Hinaan dan penderitaan yang dialami oleh orang-orang Afrika dipahami sebagai bagian dari refleksi kepercayaan yang diimani. Khapoya menyinggung aspek-aspek Kekristenan yang agak nyaman yang akan mendorong orang Afrika untuk tidak khawatir tentang penderitaan dan penghinaan yang tidak dapat diatasi yang diberikan kepada mereka oleh kekuatan kolonial, bahwa aspek-aspek kehidupan ini sebenarnya bermanfaat bagi kedudukan mereka di mata Tuhan.
Kekristenan memainkan peran penting dalam kolonisasi di benua Afrika, lebih kepada hati dan pikiran orang Afrika, yang potensi pemberontakannya sebagai hambatan bagi eropa dalam exploitasi tanah dan sumber daya alam.

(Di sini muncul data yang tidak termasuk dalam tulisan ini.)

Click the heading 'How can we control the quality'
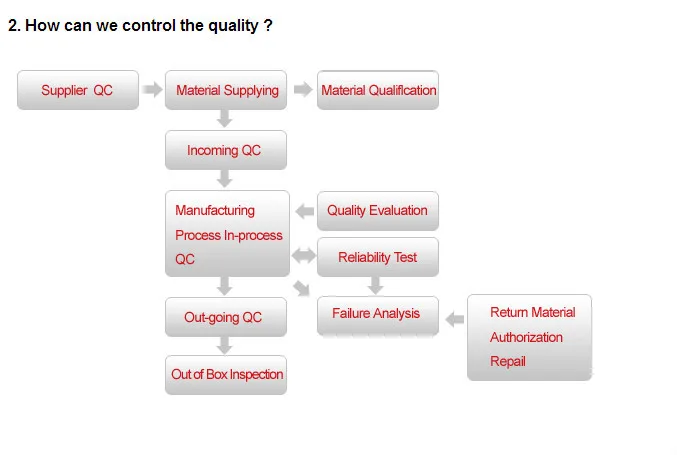This screenshot has height=455, width=677. click(140, 26)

Richard Gray menceritakan gambaran seorang misionaris tentang seorang Afrika yang bertobat dengan mengatakan “Harus ‘tinggal di rumah permanen yang tegak, dengan teropong asap di dalamnya.” Artinya dia tidak boleh lagi dibingungkan oleh suasana gubuknya yang berasap atau terdegradasi dengan merayap ke dalamnya, dia harus berpakaian ‘sopan’, seorang individu independen dari orang lain. Ini adalah contoh nyata dari niat seorang misionaris untuk memperkenalkan cara hidup Barat kepada orang Afrika, menggunakan bahasa yang dengan jelas melukiskan cara-cara ini sebagai superior.

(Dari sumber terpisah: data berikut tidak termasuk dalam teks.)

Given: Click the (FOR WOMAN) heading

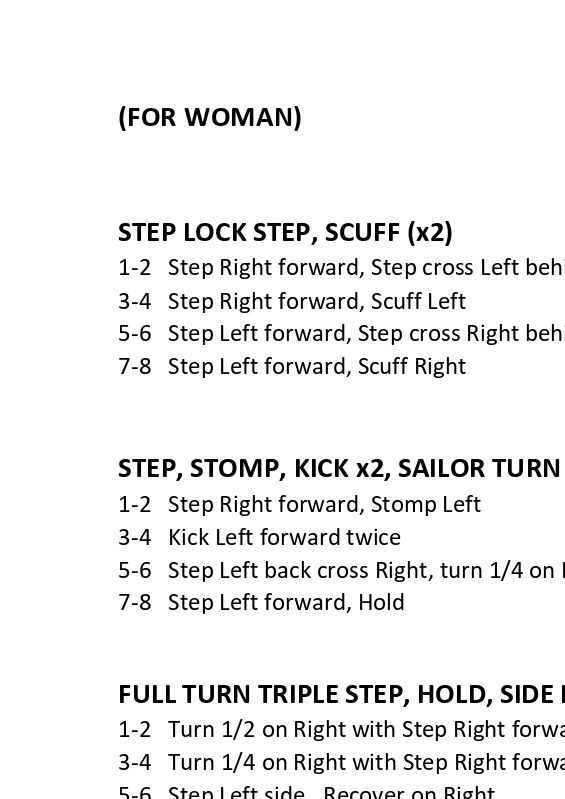Looking at the screenshot, I should [x=210, y=118].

Sementara orang Afrika hidup di bawah pemerintahan Eropa dan diajari agama-agama Barat dan cara hidup Barat, mereka masih dilarang dari jenis mobilitas yang memungkinkan mereka berkembang dalam sistem itu.
Inti dari kolonialisme adalah eksploitasi tanah dan orang Afrika sendiri masuk ke dalam sistem itu. Mereka dieksploitasi untuk tanah mereka, tenaga mereka, dan uang mereka. Mereka tidak diberi hak-hak dasar dan dilarang berdagang atau membentuk serikat pekerja. Mungkin ada gagasan yang dipegang secara kolektif bahwa kekristenan adalah kekuatan “supranatural” yang memungkinkan orang Eropa untuk mencapai keunggulan di dunia.
Bagaimana Papua Saat ini?
Sejak 1828, semenjak Sultan Tidore mengadaikan tanah Papua di tangan pemerintah kolonial Belanda, Papua sudah menjadi daerah koloni modern pada abad ke-17.[8] Secara de joure dan de facto kekuasaan Belanda atas Papua dilemahkan pada 1 Mei 1963. Pada saat itu, UNTEA menyerahkan wilayah Papua ke tangan pemerintah kolonial Indonesia.

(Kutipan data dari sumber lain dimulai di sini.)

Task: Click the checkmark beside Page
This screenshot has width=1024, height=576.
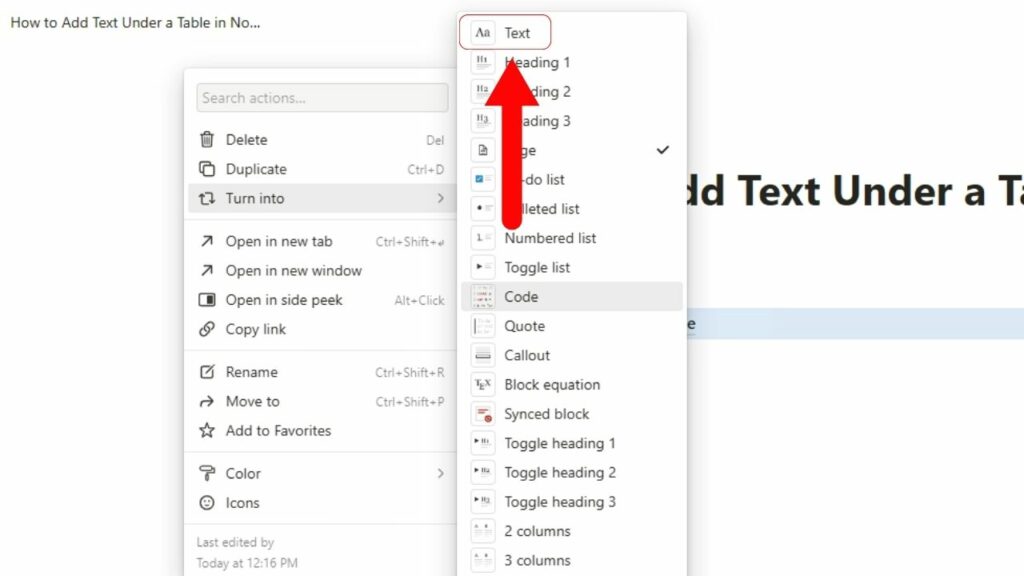Action: (662, 150)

Sejak abad ke-18 itu, Papua menjadi daerah koloni modern dimana meliputi perkembangan ilmu pengetahuan, teknologi informasi dan sarat dengan kepentingan ekonomi di dunia. Amerika Serikat sebagai imperialis yang menggantikan posisi Inggris mulai berperan penting untuk melakukan eksploitasi sumber daya alam di tanah Papua.
Jaringan imperialis Amerika Serikat yang memiliki hubungan dengan Central Agency Inteligency (CAI) dan perusahaan Freeport Indonesia yang pindah akibat kebankrutan di Havana, Kuba dibawah kontrol Allen Dulles berperan penting. Secara individu dan otoritas pemerintah AS, Jhon F. Keneddy sangat hati-hati untuk membantu Indonesia yang mayoritas Islam menjadikan Papua yang mayoritas Kristen menjadi pintu masuk Islamisasi di Pasifik, Australia dan lainnya.
Namun Dulles yang memiliki saham dan kedekatan dengan pemilik Freeport Sulpur tidak memikirkan soal itu. Dia lebih memikirkan bagaimana melakukan eksploitasi alam Papua dan mendapatkan keuntungan. Karena AS, bahkan CAI tidak bisa memonopoli klaim Indonesia, maka mereka lebih memilih untuk mendukung Indonesia di samping tetap memperlemah Belanda.
Hal ini bisa dilihat dari keterlibatan CAI dalam Konferensi Meja Bundar (KMB), New York Agreement, Roma Agreemet, Kontrak Karyaa Freeport I, Pepera 1969, dan masih banyak lagi. Pada waktu itu, AS dan Indonesia menggunakan pendekatan adat. Maksudnya mereka mendekati pemuka adat dan orang-orang yang mudah kompromi dengan mereka guna melegalkan kekuasaan Indonesia.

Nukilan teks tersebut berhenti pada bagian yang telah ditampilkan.